Este es uno de esos platos que combina sencillez y elegancia en cada bocado. De origen asiático, el tartar de atún conquistó la cocina occidental por su frescura, su textura suave y su capacidad para dejar brillar los ingredientes de calidad. Sin apenas cocción, el atún se convierte en el protagonista absoluto, realzado por aliños cítricos, un punto de aguacate y pequeños toques que marcan la diferencia. Es perfecto como entrante, como cena ligera o para sorprender en una ocasión especial.

Ingredientes:

6/8 fresones grandes.

2 aguacates.

200 g de atún.

2 limas.

Cebollino.

Salsa de soja.

Para empezar, coloca en un cuenco amplio los fresones previamente lavados y cortados en dados de tamaño similar. Añade el atún rojo limpio, sin piel ni partes oscuras, también troceado en dados para mantener una textura uniforme. Asegúrate de que los ingredientes estén bien fríos antes de mezclarlos, ya que así conservarán mejor su frescura. Mezcla con suavidad para no deshacer el atún y lograr una combinación equilibrada de sabores.
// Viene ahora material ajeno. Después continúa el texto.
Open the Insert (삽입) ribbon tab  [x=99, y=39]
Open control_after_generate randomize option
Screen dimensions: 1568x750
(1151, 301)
A continuación, abre los aguacates por la mitad, retira el hueso y extrae la pulpa con cuidado. Riégalos con el zumo de media lima para evitar que se oxiden y mantener su color verde brillante. Después, córtalos en dados de tamaño similar y añade un poco más de zumo de lima para potenciar su sabor. Remueve ligeramente para que el cítrico se distribuya de manera uniforme por todo el aguacate.

Seguidamente, utiliza un aro de cocina para el emplatado y conseguir una presentación más cuidada. Coloca primero una base de aguacate y presiónala suavemente para que quede compacta sin aplastarla en exceso. Encima, añade la mezcla de atún y fresas, repartiéndola de forma homogénea para que cada porción resulte equilibrada y visualmente atractiva.

Finalmente, aliña el conjunto con salsa de soja al gusto, procurando no excederte para no ocultar los sabores principales. Para terminar, espolvorea cebollino fresco finamente picado por encima, aportando un toque aromático y de color. Retira el aro con cuidado y sirve inmediatamente para disfrutar del plato en su mejor momento.